* Anforderung:
Beantworte bitte anhand des Textes zur Solidarhaftung im Mietvertrag folgende Fragen:
1. Wer hat den Text verfasst?
2. An welchem Datum wurde er veröffentlicht?
3. In welchen Fällen ist die Solidarhaftung laut Text in der Schweiz besonders häufig?

* Bereitgestellter Text:
______

Solidarhaftung im Mietvertrag

Die Solidarhaftung im Mietvertrag stellt eine attraktive Form der Absicherung für Vermieter dar. Welche Rechte und Pflichten entstehen daraus?

Verfasst von
Marc Schwery
Veröffentlicht am
19. Mai 2025

Eine Solidarhaftung im Mietvertrag ist eine häufige Vertragsform in der Schweiz, insbesondere bei Wohngemeinschaften oder wenn mehrere Personen gemeinsam Geschäftsräume anmieten. Doch was bedeutet dieser Begriff genau und welche Konsequenzen ergeben sich daraus für die beteiligten Parteien? Dieser Artikel beleuchtet die wichtigsten Aspekte rund um die Solidarhaftung im Mietrecht.

______

* Bereitgestellte Daten:
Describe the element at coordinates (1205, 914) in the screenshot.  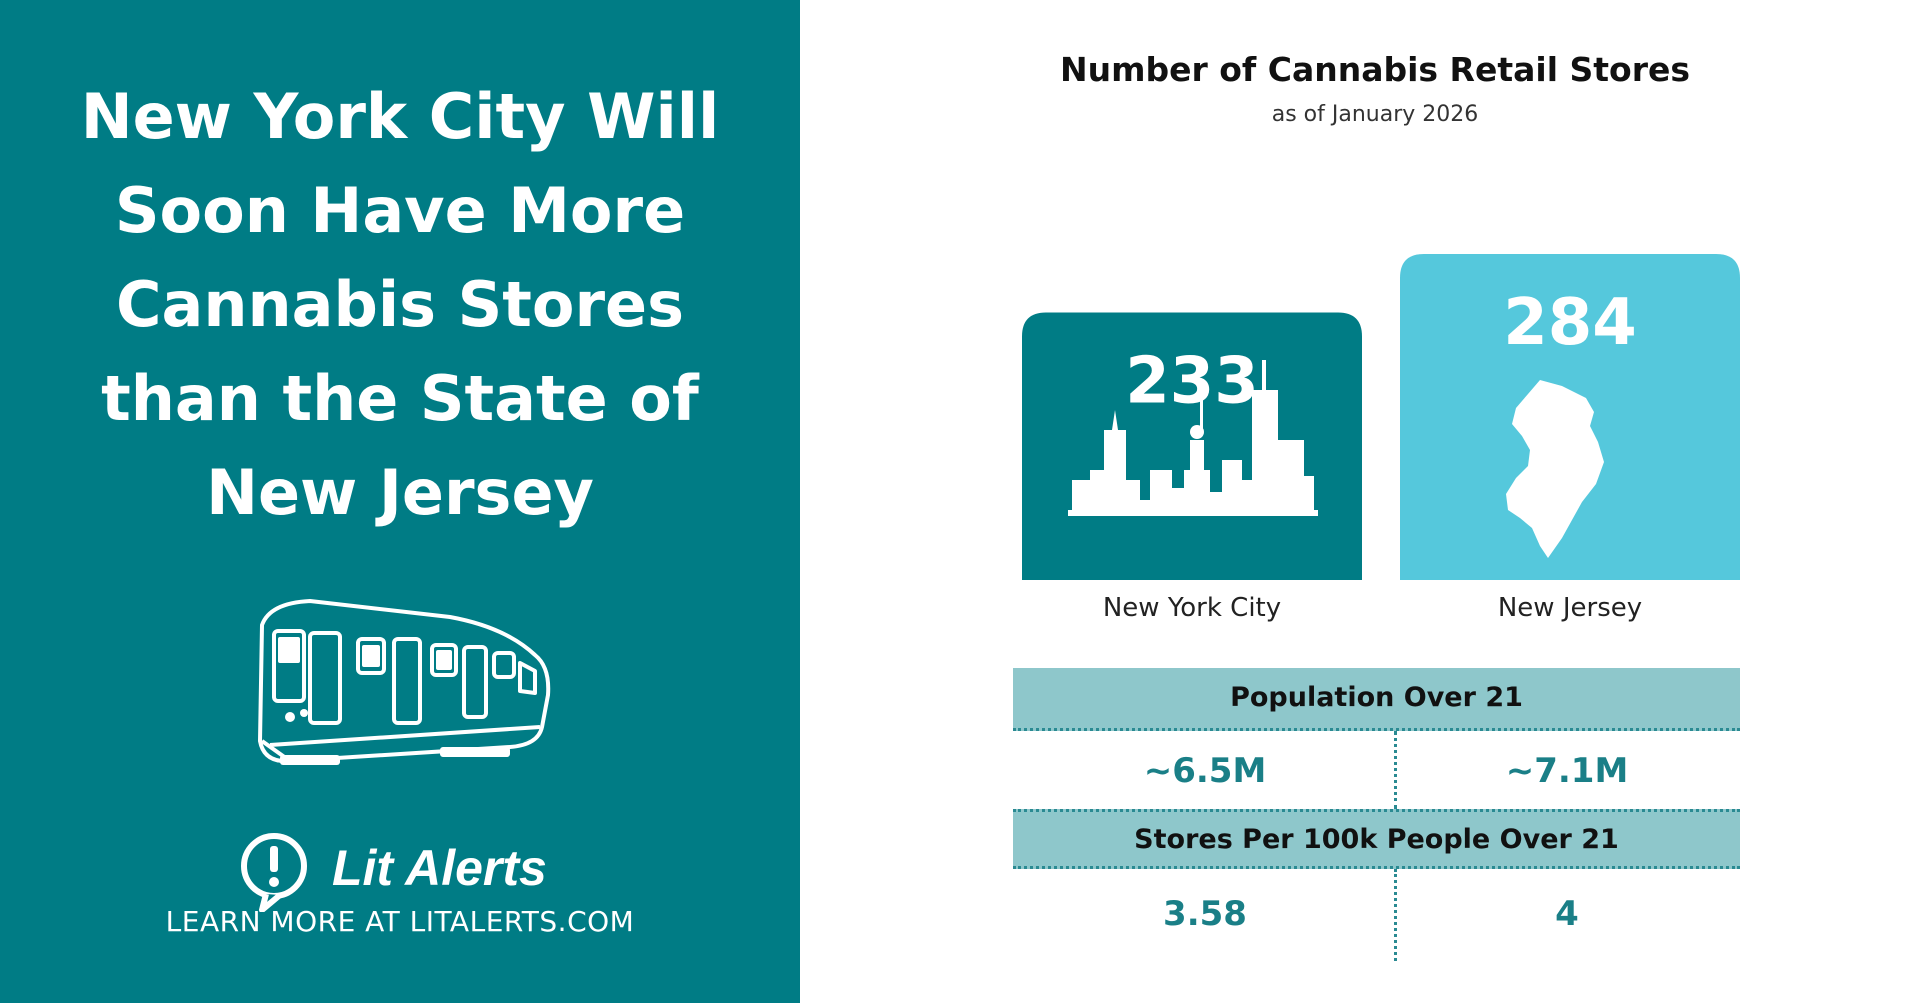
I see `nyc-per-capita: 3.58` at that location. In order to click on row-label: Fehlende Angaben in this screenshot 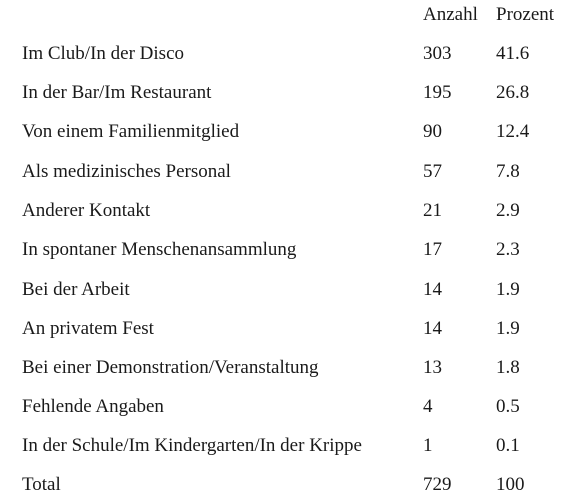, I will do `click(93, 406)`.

______

* Erledigte Aufgabe:
1. Marc Schwery
2. Am 19. Mai 2025
3. Bei Wohngemeinschaften oder wenn mehrere Personen gemeinsam Geschäftsräume anmieten